La Spaziale rebadge Macap grinders. My La Spaz Top Instantano is a rebadged Macap M4D for example. My experience is, its more useful to ignore the LaSpaz badge and figure out the Macap equivalent because Macap parts are easier to find.


----------



## Mouse (Feb 28, 2014)

LOL

Pedantic mode turned on & Nasal voice employed..

Yes.. It is a rebranded Macap.. But the grinder in the original photo is a La Spaz Mini (Read the label)









Pedantic mode and nasal voice turned off









Out of curiosity - Are the parts used different between the two makes?


----------



## TonyW (Jul 17, 2012)

<nasal></nasal>

Agreed. It's a La Spaz Mini. A La Spaziale Mini Intantaneo, actually ;-)

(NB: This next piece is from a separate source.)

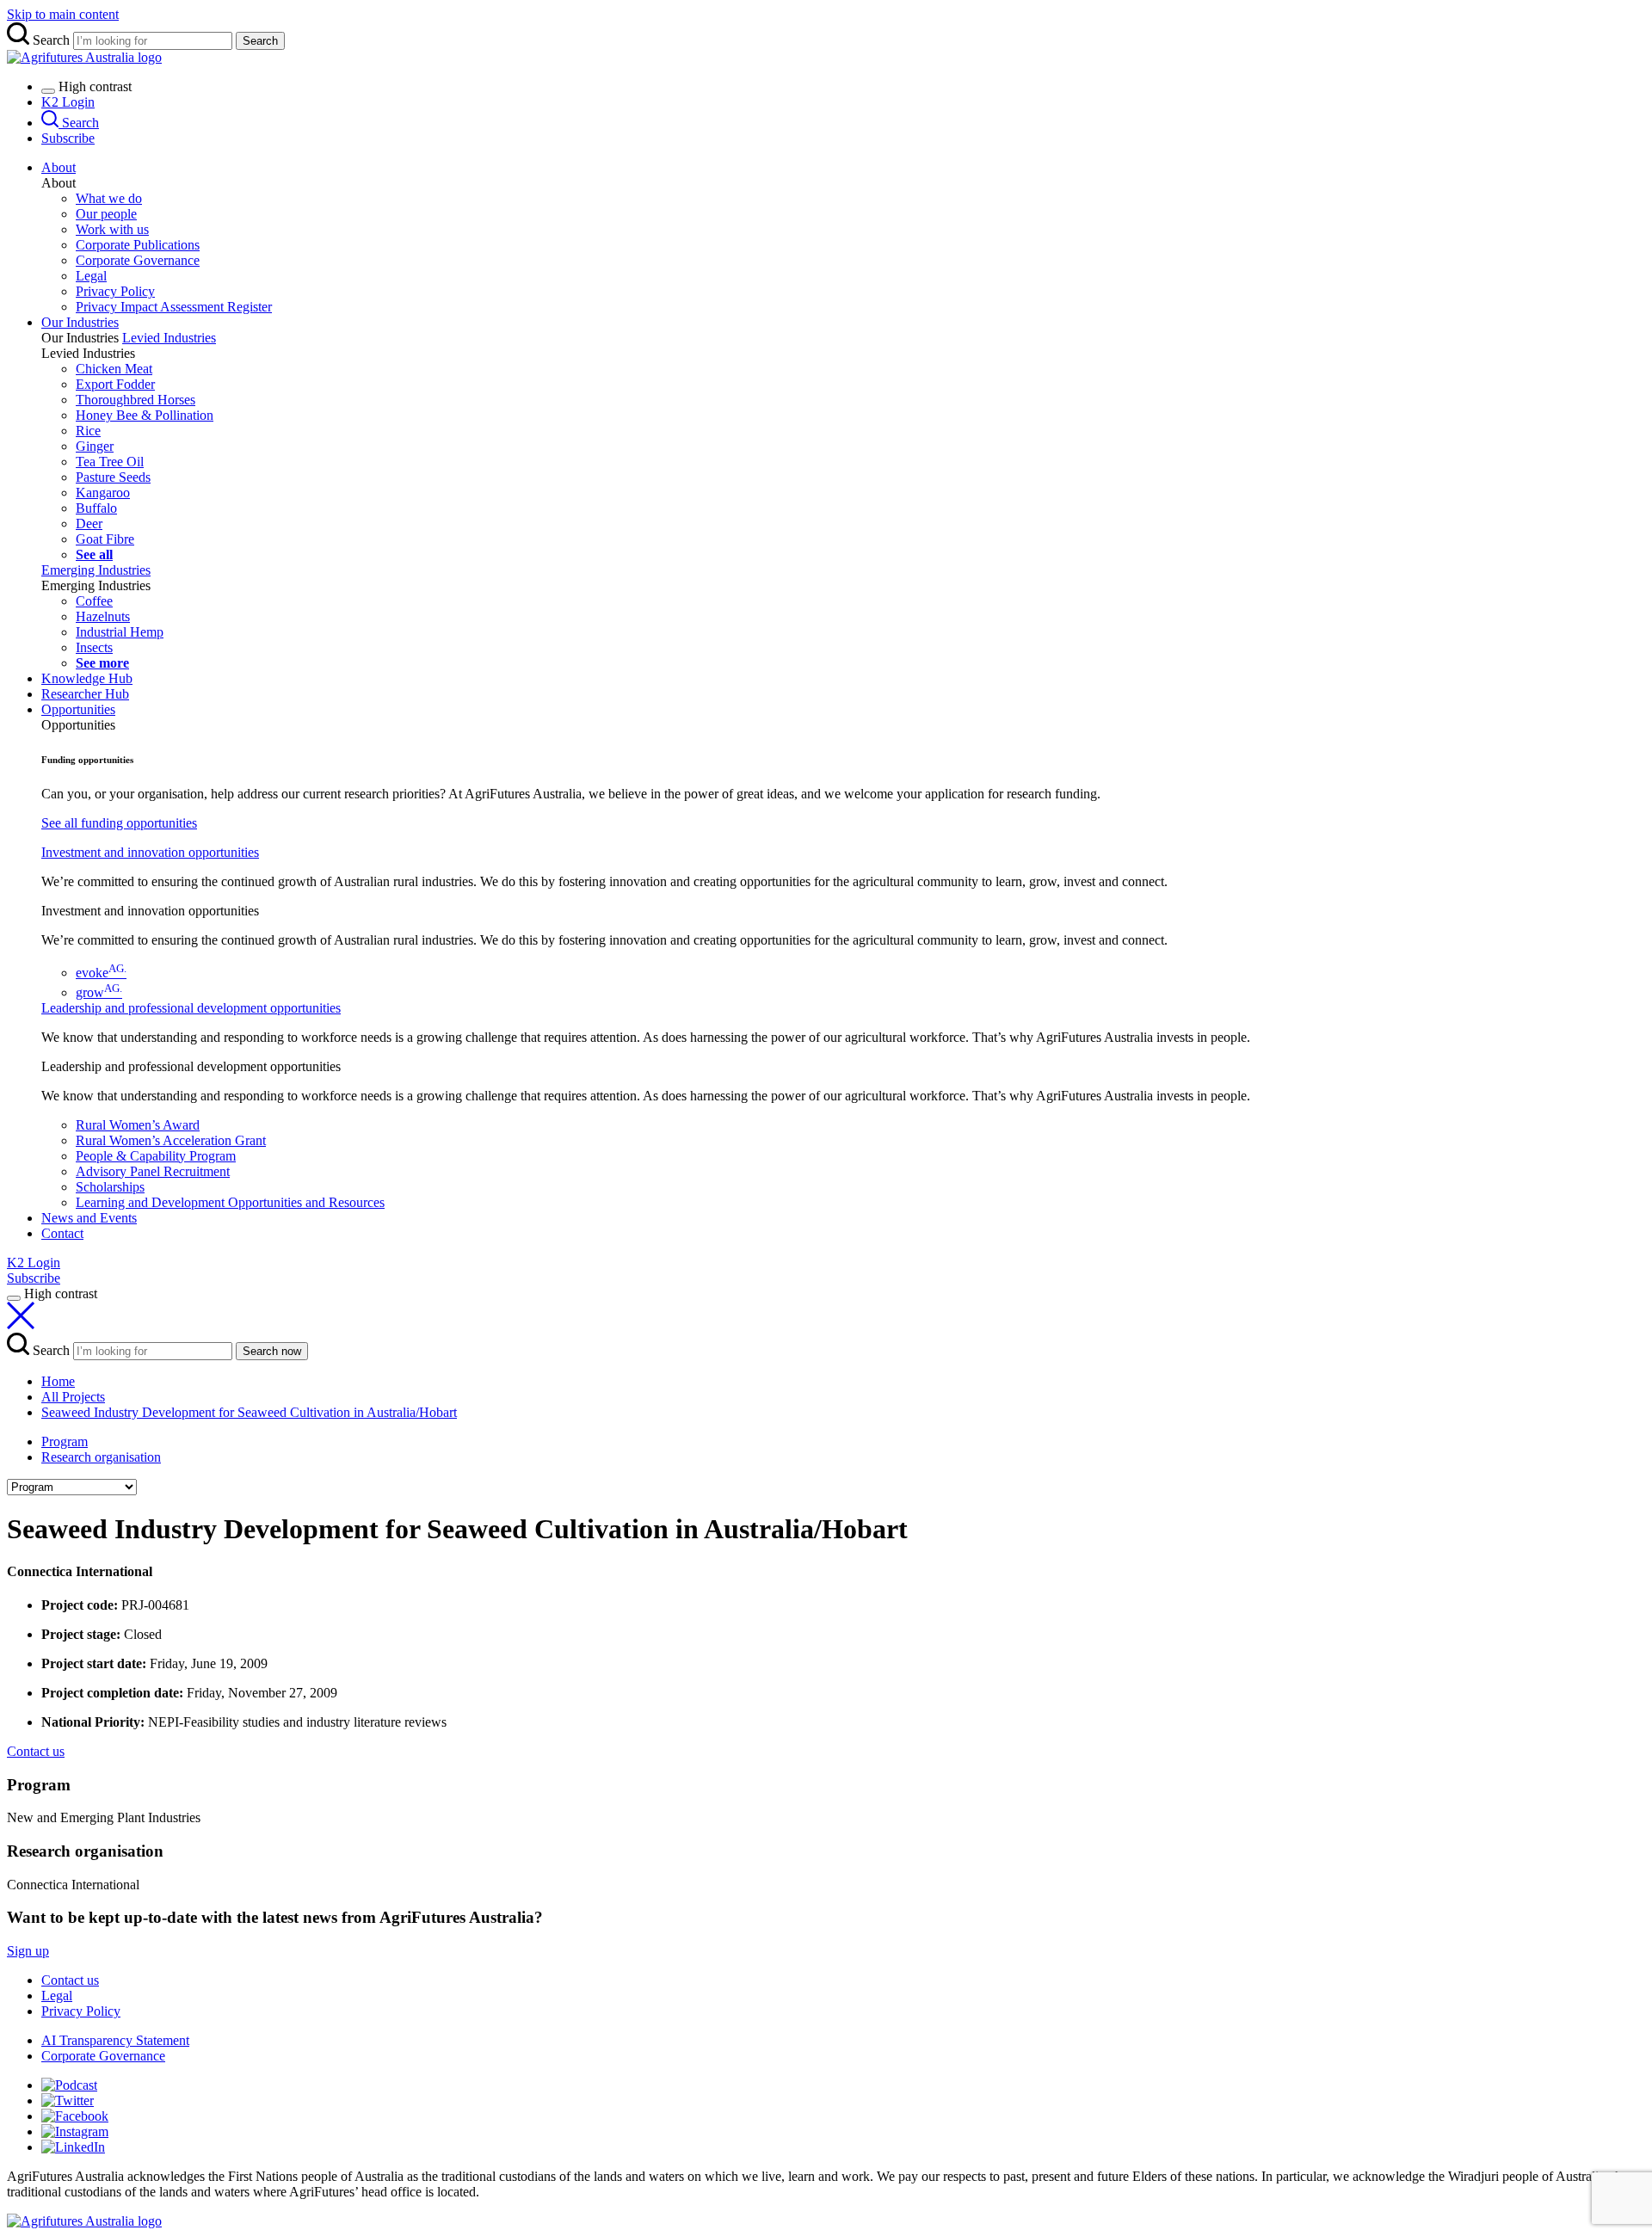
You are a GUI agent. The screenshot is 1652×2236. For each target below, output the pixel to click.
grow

I can't speak for all the parts on all the models, but I bought Macap M4D burrs & the parts to convert my La Spaz Top from stepped to stepless. They all fitted perfectly. The casing even had the same concealed mounting points described in the M4D conversion instructions, so there didn't seem to be any difference.

The La Spaz Mini and Macap M2D look the same, have the same dimensions & weight, both have 50mm burrs, 1400rpm, 150watt motor, 250g bean hopper so the M2D seems to be the equivalent Macap model.


----------



## Thecatlinux (Mar 10, 2014)

Not got my hands on it yet, so not got close up to it, wonder if it's any good ?


----------



## Mrboots2u (May 10, 2013)

How much did it cost ? If It's a 50mm burr grinder so don't expect too much from it ...

Remind us waht you have at the moment ?


----------



## Thecatlinux (Mar 10, 2014)

It's not for me , I have a SJ at the moment (with something in the pipeline) .

I have been asked to have a go at setting it up as the owner is having issues dialling it in.


----------



## aaronb (Nov 16, 2012)

Clean it thoroughly, check the burrs for alignment and excessive wear etc. I'd have thought you could get a drinkable espresso with it.


----------



## Mrboots2u (May 10, 2013)

Phew ....thank God for that....


----------



## Thecatlinux (Mar 10, 2014)

I was thinking of something a bit more exotic for myself!


----------



## jeebsy (May 5, 2013)

I think it's a macap


----------